> [Page text]:
━━━━━━━━━━━━━━━━━━━━

Fried rice
Fried rice revisited
I discovered fried rice right about the same time I fell in love with poutine, at the age of nine or ten. Poutine was much easier to come by, a bicycle ride away, but fried rice was something I needed to plan out. It required a trip to the mall which was a long ways away; thankfully it was near my elementary school. I figured out that I could miss the school bus after school, trek to Place Laurier, and call my parents from there, giving me time to go to the ‘Chinese’ food court counter and order some up, with spare rib juice on top. All for a buck or two. Given my meagre allowance at the time - lawn mowing, baby sitting, marble betting and all, I could not afford fried rice and poutine on the same week. This was surely a good thing for my poor parents who always had their kid disappearing on some food quest or another.
These noshes were the highlights of any week though. At home, we ate boring English fare, boiled beef and potatoes, mushy broccoli and healthy homemade brown bread. Luckily, my neighbourhood buddies and school friends were around to introduce me to all kinds of more ‘exotic’ things – be it paté chinois (better shephard’s pie), ratatouille, rare roast beef and garlicky romaine salad, Vietnamese sandwiches, greek salad and sauerkraut - with their lunches, after school snacks and birthday parties. Life wasn’t so boring even if I couldn’t make it to the mall. Altogether, I gradually entered a new phase, where Friday night pizza or KFC was no longer the ultimate treat. (There was no McDonalds near us then). Still, I managed my fried rice or noodles every now and again and Americanized Chinese became my thing, remaining a weakness until adulthood when I moved to Montreal and tasted better Chinese. Then Indian and Thai, and more Vietnamese. Primo Italian. And everything else.
Fast forward 30 years. Although I eat basmati rice by the ton, I make stir-fries and noodles and use Asian flavours in my cooking quite regularly, I still get cravings for the kind of Chinese you can only get at the restaurant, that you want to go out for or order in. The only problem is that now I live in the country, miles away from Chinatown, and the only available take-out (or restaurant for that matter) offers pizza and poutine. Although perfect on other occasions, great poutine does not make up for a lack of chow mein. There is no Chinese - good or bad, to be had in these parts. I’ve learnt to live without.

━━━━━━━━━━━━━━━━━━━━

> [Supplied information]:
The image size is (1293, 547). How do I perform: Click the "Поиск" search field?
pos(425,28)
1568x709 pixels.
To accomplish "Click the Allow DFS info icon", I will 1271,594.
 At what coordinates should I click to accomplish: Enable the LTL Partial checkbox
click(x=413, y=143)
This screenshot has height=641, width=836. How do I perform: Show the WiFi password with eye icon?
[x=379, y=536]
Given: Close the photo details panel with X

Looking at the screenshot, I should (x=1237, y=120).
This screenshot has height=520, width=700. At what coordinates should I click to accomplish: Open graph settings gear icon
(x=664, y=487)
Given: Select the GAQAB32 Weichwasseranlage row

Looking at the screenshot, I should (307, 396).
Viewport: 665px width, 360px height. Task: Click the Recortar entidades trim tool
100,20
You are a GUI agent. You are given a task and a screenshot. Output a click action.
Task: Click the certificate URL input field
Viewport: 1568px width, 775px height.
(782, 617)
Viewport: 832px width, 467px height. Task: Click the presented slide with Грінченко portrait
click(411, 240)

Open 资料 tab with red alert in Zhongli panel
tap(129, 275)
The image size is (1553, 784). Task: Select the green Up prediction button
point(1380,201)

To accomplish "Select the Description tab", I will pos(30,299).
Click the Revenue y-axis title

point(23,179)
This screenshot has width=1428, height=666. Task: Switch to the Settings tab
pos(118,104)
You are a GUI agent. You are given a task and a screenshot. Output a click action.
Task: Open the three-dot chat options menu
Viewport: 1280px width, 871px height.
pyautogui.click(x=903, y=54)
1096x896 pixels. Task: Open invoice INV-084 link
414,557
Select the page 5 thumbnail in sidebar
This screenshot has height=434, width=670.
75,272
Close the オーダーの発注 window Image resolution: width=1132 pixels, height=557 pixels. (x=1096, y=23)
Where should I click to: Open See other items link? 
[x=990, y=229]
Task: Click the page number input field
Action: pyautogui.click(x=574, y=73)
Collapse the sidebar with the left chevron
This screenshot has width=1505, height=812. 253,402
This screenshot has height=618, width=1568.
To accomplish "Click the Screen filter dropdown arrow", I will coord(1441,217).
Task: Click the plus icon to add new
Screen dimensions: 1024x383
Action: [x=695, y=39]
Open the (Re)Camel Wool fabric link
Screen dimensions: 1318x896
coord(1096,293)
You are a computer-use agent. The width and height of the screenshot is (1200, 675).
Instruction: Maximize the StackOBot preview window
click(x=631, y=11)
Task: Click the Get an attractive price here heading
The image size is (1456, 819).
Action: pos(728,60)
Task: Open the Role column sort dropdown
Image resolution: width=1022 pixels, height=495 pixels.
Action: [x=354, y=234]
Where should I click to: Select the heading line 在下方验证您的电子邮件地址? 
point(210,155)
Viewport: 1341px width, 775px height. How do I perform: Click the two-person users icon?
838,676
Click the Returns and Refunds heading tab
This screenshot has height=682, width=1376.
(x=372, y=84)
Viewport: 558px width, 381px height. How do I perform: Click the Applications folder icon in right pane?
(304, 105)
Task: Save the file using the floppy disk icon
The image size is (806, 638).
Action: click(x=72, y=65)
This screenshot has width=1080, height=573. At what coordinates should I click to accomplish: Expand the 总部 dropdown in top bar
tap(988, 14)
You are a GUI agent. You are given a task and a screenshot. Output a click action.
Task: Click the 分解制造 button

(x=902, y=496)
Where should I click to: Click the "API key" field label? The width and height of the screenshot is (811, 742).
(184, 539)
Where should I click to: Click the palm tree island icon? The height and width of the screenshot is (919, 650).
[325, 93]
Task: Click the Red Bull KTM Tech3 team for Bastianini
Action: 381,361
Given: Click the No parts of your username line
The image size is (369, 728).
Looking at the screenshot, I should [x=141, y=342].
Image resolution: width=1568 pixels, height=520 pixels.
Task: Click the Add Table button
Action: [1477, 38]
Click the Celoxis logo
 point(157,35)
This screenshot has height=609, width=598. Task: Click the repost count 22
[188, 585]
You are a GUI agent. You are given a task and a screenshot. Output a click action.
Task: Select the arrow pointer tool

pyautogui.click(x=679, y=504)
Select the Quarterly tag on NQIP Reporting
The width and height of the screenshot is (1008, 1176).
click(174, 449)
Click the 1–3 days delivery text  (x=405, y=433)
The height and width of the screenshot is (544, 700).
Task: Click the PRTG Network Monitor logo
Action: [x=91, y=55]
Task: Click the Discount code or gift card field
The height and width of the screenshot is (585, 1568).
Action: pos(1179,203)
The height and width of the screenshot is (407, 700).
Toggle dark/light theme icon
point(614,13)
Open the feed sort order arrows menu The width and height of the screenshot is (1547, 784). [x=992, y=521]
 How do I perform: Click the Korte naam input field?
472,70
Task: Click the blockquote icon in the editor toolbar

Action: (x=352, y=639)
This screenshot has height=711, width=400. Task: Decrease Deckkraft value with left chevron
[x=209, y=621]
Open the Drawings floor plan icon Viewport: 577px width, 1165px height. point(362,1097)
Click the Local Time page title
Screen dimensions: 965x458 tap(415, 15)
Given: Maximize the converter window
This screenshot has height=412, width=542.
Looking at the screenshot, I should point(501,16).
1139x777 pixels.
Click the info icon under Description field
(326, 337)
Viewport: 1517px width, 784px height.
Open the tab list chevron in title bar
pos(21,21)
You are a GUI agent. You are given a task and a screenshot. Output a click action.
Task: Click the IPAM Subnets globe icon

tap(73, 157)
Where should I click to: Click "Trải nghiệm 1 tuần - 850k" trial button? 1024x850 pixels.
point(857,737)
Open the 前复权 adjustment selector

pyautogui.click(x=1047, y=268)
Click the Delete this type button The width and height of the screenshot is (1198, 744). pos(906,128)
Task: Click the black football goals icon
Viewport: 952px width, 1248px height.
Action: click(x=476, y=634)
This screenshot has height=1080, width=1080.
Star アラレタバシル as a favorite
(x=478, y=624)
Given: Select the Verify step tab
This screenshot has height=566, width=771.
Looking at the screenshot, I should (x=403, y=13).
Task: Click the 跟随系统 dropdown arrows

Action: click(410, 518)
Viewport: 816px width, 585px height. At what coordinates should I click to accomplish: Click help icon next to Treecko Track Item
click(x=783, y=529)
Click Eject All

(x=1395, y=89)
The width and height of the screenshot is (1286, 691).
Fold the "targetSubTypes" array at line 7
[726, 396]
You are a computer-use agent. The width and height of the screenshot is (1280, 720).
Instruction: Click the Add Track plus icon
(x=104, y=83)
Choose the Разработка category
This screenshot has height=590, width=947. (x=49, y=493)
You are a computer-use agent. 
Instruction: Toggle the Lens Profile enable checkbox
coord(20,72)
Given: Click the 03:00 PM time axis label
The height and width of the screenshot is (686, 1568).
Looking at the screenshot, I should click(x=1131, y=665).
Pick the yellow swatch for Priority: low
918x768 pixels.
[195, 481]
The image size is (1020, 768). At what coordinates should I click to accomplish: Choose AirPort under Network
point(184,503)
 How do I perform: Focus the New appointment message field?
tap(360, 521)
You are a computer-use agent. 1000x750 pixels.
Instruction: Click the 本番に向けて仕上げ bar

━━━━━━━━━━━━━━━━━━━━

> [Task instructions]:
1. Update the fried rice story from "Fast forward 30" to "to live without.", inclusive, changing "chow mein" to "lo mein".
2. Answer these questions about the fried rice story:
(a) At what age did the writer discover fried rice?
(b) Which two meals were the Friday night treats that stopped being the ultimate treat?
(c) What does the only take-out near the writer's current home offer?
3. Pick up the fried rice story after its final sentence and keep writing.
You won't need the lines above.

> [Exercise answers]:
1.
Fast forward 30 years. Although I eat basmati rice by the ton, I make stir-fries and noodles and use Asian flavours in my cooking quite regularly, I still get cravings for the kind of Chinese you can only get at the restaurant, that you want to go out for or order in. The only problem is that now I live in the country, miles away from Chinatown, and the only available take-out (or restaurant for that matter) offers pizza and poutine. Although perfect on other occasions, great poutine does not make up for a lack of lo mein. There is no Chinese - good or bad, to be had in these parts. I’ve learnt to live without.

2.
(a) At nine or ten.
(b) Pizza or KFC.
(c) Pizza and poutine.

3.
On one of those ‘Chinese would be perfect’ nights, when I was perusing the fridge trying to figure out what to eat, in no mood to eat meat or fish, I decided an egg would be my protein, and there were greens, cucumber, and a batch of left-over rice looking back at me. Fine. But instead of combining them as is, a favourite meal of mine being rice topped with a mix of cooked and raw veg and a fried egg, I decided it was time to make some fried rice to change it up. The idea quickly had me salivating so I went to town.
Yum. Surely better than the fast food of my childhood, this dish truly hit the spot. And I will be doing it again very soon, trust me. A perfect trashy treat at the end of a long day, not that unwholesome either, this way..
Sauté garlic and ginger in some oil, add left-over rice and coat well, fry while stirring for five minutes. Add a pinch of curry and a pinch of five spice and chilli, stir-fry, then add a good splash of soy sauce, fry a few minutes more over low-medium heat. Add cut up cooked vegetables and heat through. Crack a couple of eggs on top and mix in. Finish with scallions and fresh coriander, fresh tomato and cucumber, salt and pepper.
Enthralled with fried rice all of a sudden again, I had to put it on my menu at the restaurant too.. So I dressed it up with wild mushrooms, duck egg, and wrapped it in rice lettuce - a killer side for quail with wild ginger no doubt.